The characters’ shifting relationships in Exiled create an almost absurdist tone. Of the four gangsters trailing Wo, two have orders to kill him and two hope to save him. After a shoot-out in Wo’s apartment in which no one is killed, all five sit down to dinner together. The two assassins tell Wo they’ll have to do their job eventually, and when Wo talks about his wish to leave his wife and child cared for, the five of them begin discussing crimes that might earn them big money, from contract hits to the theft of a ton of gold. That robbery becomes part of the plot, leading to one of the shoot-outs—and in another turnaround, the guard who survives helps the gangsters. All these shifting allegiances contribute to the sense that there’s no real right or wrong, especially since the film’s cop is a laughable fraidy cat interested only in his impending retirement.
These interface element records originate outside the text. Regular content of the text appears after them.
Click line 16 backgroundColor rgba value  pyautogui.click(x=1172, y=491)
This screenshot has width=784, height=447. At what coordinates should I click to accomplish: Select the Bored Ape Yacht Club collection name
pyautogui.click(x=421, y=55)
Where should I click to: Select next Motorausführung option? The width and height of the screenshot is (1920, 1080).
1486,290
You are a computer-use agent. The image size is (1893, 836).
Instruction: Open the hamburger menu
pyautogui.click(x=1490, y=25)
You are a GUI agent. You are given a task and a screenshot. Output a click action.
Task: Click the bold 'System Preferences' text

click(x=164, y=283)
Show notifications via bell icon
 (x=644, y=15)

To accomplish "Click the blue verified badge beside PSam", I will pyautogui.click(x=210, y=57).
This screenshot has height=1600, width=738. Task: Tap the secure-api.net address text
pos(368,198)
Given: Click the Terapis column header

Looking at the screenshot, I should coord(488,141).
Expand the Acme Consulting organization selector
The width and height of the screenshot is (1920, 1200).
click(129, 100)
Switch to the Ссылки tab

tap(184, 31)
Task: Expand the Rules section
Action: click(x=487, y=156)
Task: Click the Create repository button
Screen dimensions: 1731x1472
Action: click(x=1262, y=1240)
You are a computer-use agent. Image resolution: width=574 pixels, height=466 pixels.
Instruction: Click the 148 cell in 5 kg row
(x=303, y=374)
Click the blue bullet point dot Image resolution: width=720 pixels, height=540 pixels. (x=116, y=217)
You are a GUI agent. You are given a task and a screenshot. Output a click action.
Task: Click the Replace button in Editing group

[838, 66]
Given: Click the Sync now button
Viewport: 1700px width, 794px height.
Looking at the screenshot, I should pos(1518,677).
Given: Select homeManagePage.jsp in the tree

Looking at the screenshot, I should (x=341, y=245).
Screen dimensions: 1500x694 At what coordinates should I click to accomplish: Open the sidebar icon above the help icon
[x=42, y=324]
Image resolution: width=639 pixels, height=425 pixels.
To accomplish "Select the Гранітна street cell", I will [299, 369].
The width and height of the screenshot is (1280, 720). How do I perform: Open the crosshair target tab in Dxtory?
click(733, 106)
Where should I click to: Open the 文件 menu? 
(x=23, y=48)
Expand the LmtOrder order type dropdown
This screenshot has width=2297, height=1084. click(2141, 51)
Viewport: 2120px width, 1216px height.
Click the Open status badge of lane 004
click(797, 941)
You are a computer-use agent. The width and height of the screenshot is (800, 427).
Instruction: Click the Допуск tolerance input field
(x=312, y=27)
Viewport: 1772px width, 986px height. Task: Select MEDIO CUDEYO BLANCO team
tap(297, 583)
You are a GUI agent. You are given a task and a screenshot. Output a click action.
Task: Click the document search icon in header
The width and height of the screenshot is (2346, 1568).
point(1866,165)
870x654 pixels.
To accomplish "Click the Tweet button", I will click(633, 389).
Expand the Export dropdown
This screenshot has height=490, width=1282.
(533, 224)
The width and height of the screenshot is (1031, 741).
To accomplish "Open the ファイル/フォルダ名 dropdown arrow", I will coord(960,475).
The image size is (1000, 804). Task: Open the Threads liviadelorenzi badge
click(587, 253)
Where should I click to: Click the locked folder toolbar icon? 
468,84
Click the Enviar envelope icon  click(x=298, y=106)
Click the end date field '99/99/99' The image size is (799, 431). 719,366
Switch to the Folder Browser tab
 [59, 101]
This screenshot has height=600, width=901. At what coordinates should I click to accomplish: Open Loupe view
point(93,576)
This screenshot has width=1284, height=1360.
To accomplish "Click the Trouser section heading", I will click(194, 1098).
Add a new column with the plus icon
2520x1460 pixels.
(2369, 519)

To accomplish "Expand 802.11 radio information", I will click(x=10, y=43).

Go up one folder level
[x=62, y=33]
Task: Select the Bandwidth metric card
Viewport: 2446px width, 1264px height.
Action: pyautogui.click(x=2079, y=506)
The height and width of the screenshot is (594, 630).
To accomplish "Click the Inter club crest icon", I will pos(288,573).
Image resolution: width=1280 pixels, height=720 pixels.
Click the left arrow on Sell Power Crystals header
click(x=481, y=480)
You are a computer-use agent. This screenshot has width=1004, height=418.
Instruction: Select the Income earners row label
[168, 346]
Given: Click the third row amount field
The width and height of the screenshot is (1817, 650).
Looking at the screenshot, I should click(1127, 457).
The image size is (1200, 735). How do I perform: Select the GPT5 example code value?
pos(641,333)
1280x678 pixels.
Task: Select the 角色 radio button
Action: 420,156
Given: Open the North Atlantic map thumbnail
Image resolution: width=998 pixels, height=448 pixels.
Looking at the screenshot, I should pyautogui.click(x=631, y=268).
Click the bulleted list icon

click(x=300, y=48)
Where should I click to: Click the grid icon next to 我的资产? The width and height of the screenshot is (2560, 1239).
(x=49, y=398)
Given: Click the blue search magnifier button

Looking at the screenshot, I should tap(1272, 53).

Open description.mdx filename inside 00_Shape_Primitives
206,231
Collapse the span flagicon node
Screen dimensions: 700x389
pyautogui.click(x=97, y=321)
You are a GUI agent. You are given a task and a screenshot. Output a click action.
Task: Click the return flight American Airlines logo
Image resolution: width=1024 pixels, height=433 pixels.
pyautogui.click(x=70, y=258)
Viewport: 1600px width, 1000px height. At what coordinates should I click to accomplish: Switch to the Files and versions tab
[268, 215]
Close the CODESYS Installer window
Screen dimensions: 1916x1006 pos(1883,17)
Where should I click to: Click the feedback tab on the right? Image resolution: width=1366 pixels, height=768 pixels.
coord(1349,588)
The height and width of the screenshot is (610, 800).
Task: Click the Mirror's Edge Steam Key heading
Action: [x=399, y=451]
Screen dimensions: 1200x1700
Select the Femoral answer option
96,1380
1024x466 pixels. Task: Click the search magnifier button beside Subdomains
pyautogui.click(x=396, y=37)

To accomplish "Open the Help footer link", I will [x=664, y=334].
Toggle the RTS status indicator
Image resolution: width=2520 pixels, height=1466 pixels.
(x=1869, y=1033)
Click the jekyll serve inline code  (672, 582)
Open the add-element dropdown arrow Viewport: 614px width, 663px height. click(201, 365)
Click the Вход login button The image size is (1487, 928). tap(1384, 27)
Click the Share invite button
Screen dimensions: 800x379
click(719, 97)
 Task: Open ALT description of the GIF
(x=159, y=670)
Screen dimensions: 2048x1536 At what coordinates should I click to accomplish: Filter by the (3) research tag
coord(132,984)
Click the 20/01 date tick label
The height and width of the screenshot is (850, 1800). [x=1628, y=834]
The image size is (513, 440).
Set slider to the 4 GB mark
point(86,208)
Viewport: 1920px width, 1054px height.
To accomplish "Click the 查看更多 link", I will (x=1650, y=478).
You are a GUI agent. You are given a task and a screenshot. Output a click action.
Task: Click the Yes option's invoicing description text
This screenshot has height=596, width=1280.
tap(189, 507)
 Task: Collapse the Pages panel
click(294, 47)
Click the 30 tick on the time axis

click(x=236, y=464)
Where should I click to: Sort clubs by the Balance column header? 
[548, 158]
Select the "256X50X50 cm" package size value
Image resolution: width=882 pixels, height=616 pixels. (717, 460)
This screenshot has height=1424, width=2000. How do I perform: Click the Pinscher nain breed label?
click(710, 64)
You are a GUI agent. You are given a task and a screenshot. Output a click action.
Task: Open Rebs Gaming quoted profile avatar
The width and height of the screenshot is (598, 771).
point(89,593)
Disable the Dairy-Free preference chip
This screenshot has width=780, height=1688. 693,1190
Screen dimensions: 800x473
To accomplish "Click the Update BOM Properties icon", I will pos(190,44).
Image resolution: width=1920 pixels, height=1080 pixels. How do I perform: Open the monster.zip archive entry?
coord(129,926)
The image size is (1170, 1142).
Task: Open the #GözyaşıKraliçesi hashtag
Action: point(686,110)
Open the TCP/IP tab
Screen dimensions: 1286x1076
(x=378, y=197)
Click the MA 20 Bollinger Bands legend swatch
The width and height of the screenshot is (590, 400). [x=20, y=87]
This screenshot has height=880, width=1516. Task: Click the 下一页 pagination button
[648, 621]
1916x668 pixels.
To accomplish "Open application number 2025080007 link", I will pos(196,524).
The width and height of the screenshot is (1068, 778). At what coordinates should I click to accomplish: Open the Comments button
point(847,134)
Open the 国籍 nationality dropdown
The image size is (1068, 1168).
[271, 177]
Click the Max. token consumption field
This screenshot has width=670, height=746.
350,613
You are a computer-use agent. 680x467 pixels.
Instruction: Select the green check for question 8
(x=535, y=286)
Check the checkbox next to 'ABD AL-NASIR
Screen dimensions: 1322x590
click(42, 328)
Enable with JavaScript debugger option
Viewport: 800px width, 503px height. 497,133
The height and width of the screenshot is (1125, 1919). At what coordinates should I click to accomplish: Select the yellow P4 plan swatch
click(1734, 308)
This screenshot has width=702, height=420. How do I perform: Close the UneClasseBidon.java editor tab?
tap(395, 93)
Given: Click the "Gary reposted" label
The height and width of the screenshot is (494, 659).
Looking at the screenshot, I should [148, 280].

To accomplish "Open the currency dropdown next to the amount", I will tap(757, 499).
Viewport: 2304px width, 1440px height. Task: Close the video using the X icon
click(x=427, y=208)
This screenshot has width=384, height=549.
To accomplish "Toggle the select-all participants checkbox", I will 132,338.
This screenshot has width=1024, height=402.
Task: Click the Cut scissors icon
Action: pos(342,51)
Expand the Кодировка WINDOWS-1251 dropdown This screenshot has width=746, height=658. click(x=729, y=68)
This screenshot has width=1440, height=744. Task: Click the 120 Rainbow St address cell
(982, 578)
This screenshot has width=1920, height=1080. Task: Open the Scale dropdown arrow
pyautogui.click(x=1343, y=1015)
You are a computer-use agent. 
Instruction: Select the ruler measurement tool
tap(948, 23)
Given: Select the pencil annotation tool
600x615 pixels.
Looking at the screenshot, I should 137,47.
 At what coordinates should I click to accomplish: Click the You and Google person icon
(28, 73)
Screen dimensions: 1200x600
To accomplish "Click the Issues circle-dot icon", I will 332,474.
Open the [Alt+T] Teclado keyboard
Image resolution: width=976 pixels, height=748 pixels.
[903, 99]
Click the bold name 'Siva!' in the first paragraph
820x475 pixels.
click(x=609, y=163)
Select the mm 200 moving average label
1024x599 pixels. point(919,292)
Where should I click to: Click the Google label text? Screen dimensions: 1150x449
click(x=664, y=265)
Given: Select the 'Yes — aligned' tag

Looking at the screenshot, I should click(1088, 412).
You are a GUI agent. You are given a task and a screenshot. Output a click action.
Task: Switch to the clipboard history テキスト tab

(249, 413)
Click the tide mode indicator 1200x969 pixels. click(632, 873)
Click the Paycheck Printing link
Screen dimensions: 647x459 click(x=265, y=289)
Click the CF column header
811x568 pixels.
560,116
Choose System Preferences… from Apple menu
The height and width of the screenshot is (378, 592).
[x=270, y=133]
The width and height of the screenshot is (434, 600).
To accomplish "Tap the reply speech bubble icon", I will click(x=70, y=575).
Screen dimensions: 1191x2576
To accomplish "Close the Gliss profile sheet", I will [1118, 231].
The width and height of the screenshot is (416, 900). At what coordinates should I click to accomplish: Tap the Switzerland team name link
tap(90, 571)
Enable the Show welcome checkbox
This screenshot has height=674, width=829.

Critic Andrew Grossman, writing about To’s earlier films, talks about To’s characteristic “nihilistic skeleton.” But like most of the critics I’ve read, Grossman neglects the other side of To’s work: his subtle visual poetry, which is found throughout Exiled. The cinematography values some moments over others: Exiled includes intensely lyrical candlelit images of Wo’s wife, close-ups of gangsters showing genuine emotion, and sentimental final still photos in which the gangsters are seen in happier times. The climactic shoot-out registers the nihilism of the gangsters’ lives, but To distances himself from it, staging it in the time it takes a soda can to fall to the floor in slow motion; the viewer is encouraged to step back from the bloodshed and reflect on how rapidly everything can change.

To articulates the emotional dimension of Exiled cinematically, through his compositions, camera movements, and use of light. His images are sensuous to a fault, and the beauty he finds in faces and objects and surfaces argues for a strong attachment to, not nihilistic distance from, the film’s world. He also sees that world as susceptible to destruction at any instant, which adds a melancholy note to everything we see. Perhaps the single most important moment in the film is its opening: a one-second static shot of a door, rendered quiet and nuanced by the light gently cast over it. This instant of meditative silence is almost immediately interrupted by a loudly knocking hand (as happens several times later), which takes us out of stasis and into history—a history of shifting allegiances, revenge, and bloodletting. The film’s fleeting beauties are counterposed against this reality. Lives are always caught in society’s traps, but what can be seen by the short-lived flicker of a candle flame is what makes them worth living.